Vascepa-1st-or-2nd

Primary vs. Secondary Meds

One of the key questions for the FDA advisory panel to consider was whether the prescription fish oil was a primary preventer of cardiovascular disease or a secondary preventer. What’s the difference? Primary prevention of CVD would impact the disease and stop events before they occurred in the subjects taking the fish-oil medication. Secondary prevention would prevent additional CVD events from happening in those with established CVD.

If you were a type 2 diabetic with an additional risk for CVD such as obesity or being a smoker, taking the prescription fish oil with a statin would prevent a heart attack or stroke from happening; that’s primary prevention. Based on the Reduction of Cardiovascular Events with Icosa-pent Ethyl–Intervention Trial (REDUCE-IT) that didn’t happen, but it did prove to be a secondary preventer of additional cardiac events in those subjects in the study with established disease.

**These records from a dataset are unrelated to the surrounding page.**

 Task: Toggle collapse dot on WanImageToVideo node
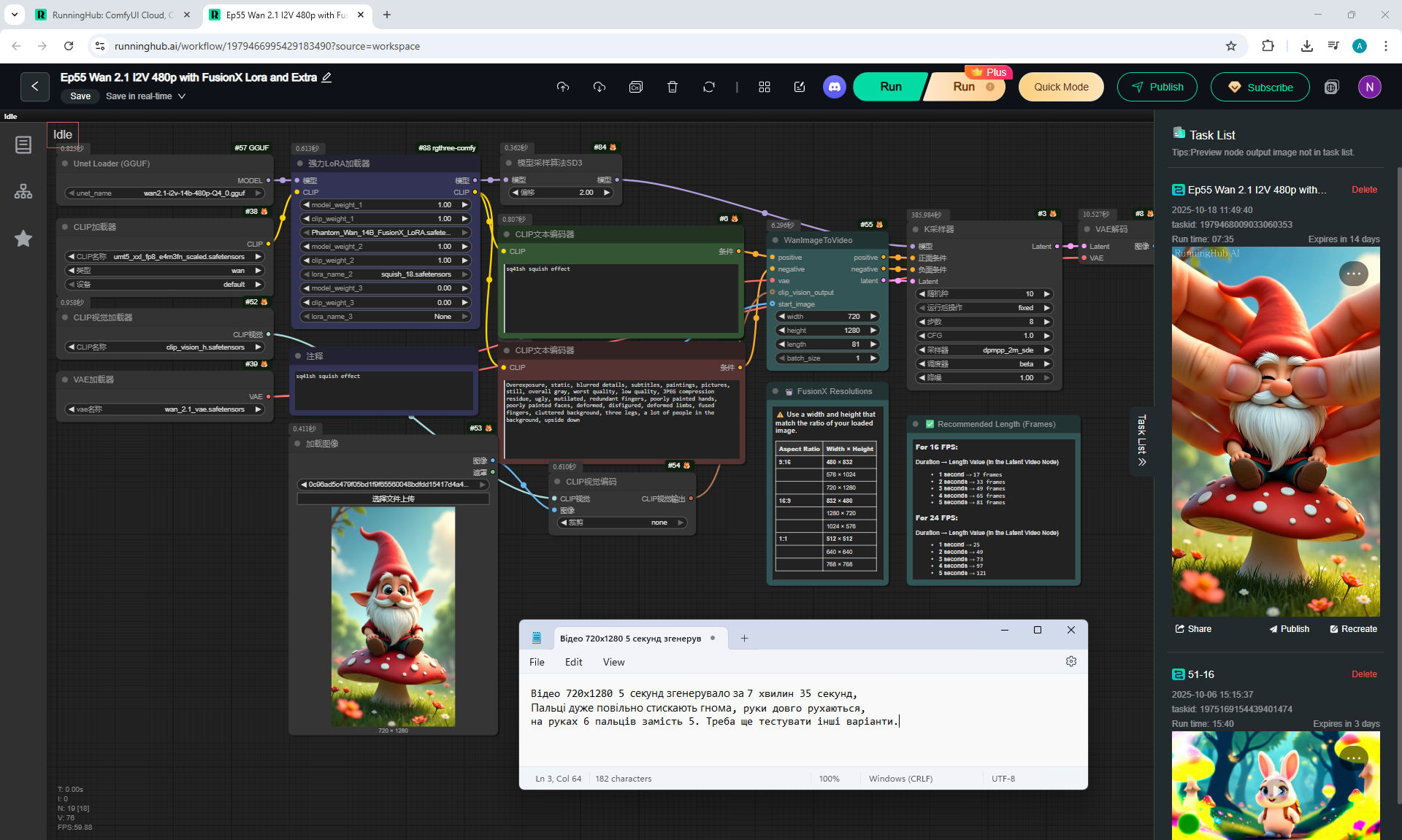click(x=775, y=240)
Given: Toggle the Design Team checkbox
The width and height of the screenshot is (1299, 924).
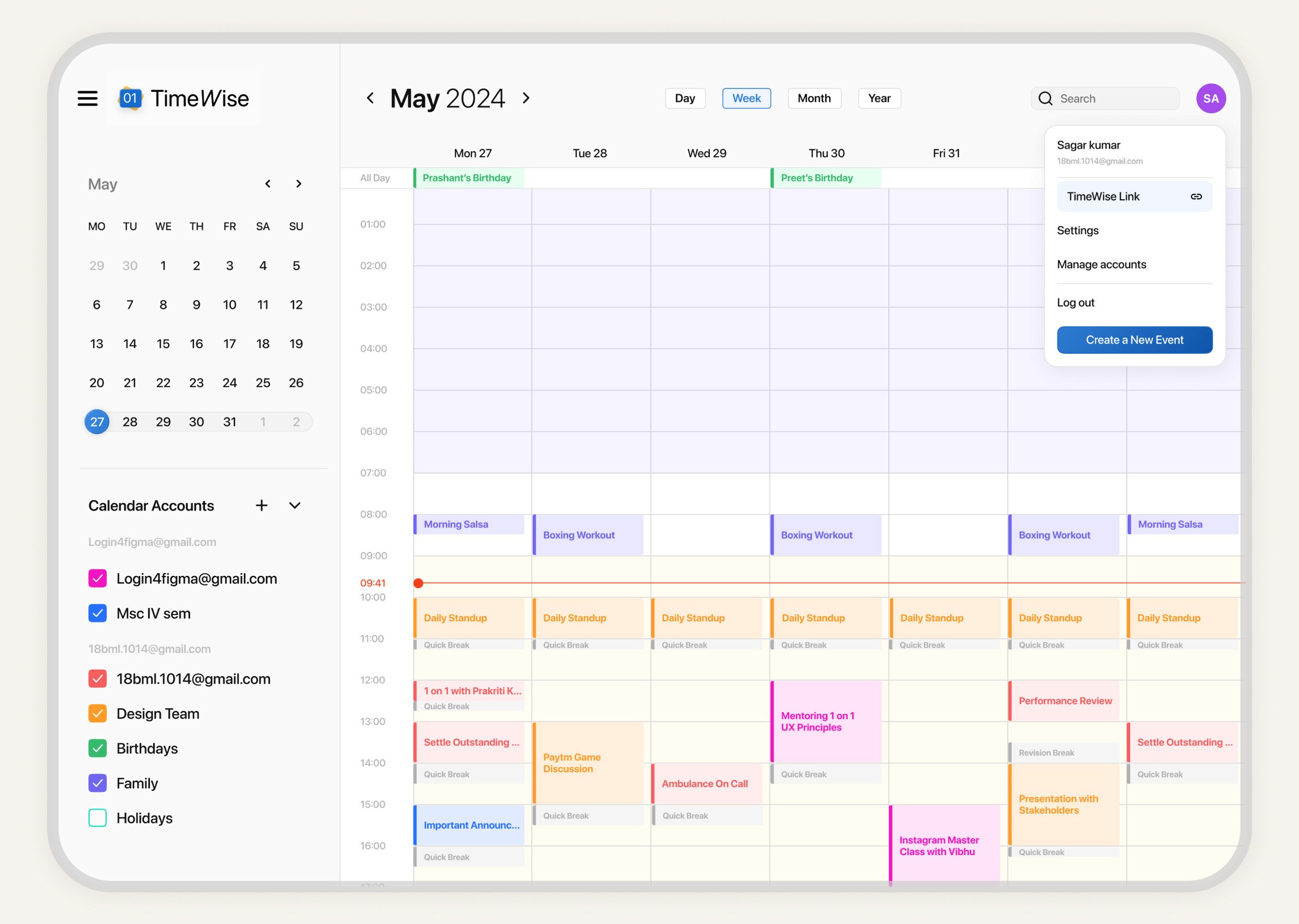Looking at the screenshot, I should (x=98, y=713).
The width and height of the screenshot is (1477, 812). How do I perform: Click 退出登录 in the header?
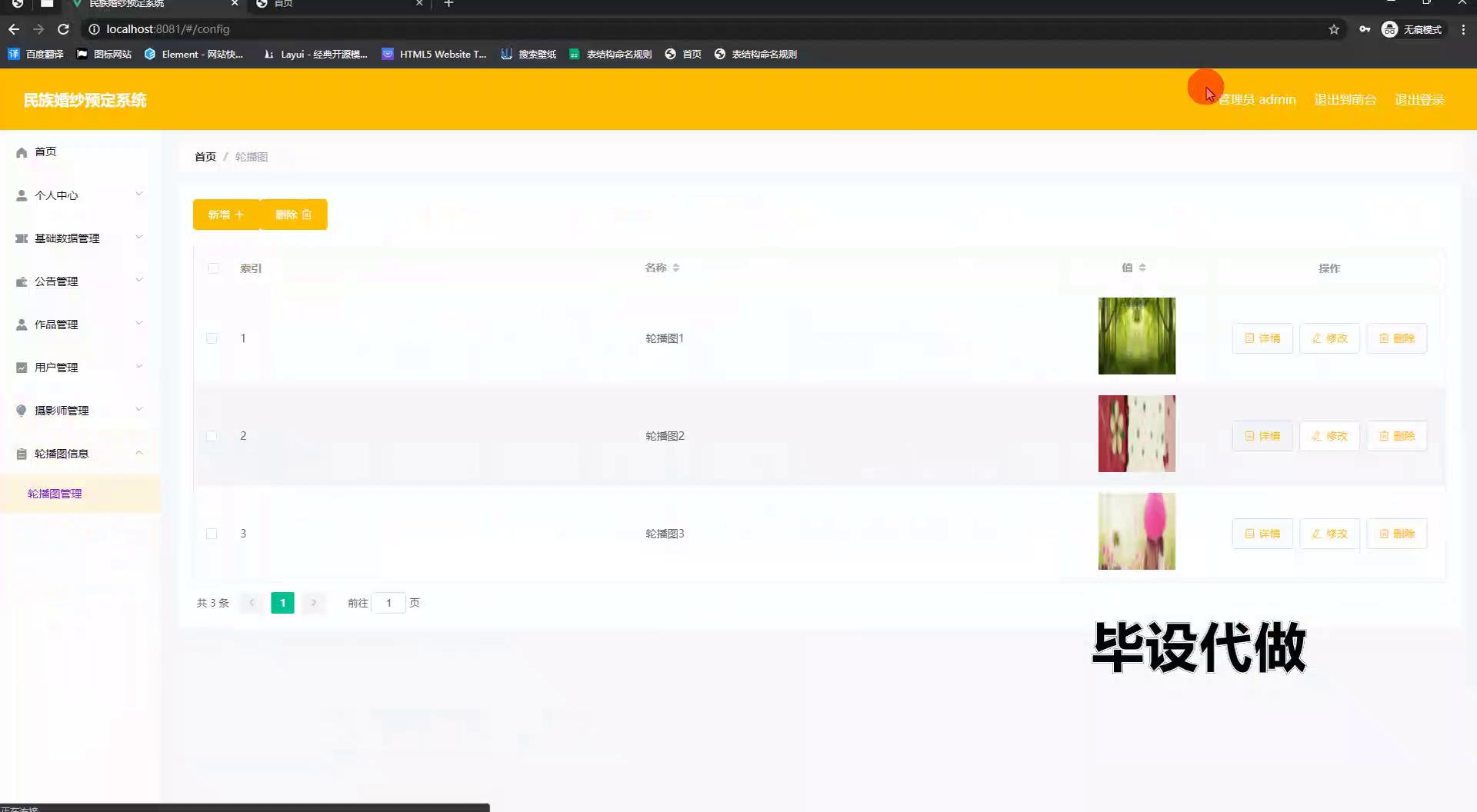(1419, 100)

The question is whether the FDA will approve the prescription fish oil as a primary prevention or a secondary prevention pharmaceutical. The advisory panel seemed split on that count. The assumption by some was that there was disease present even though the event had yet to occur. Others said “prove it” by doing an actual clinical trial to examine that question. We’ll find out how the FDA decides later this year. As I mentioned yesterday, the financial implications are huge.

There are still some things to consider with the clinical trial, and I’ll cover that on Saturday.

What are you prepared to do today?

        Dr. Chet

Reference: N Engl J Med 2019;380:11-22. DOI: 10.1056/NEJMoa1812792.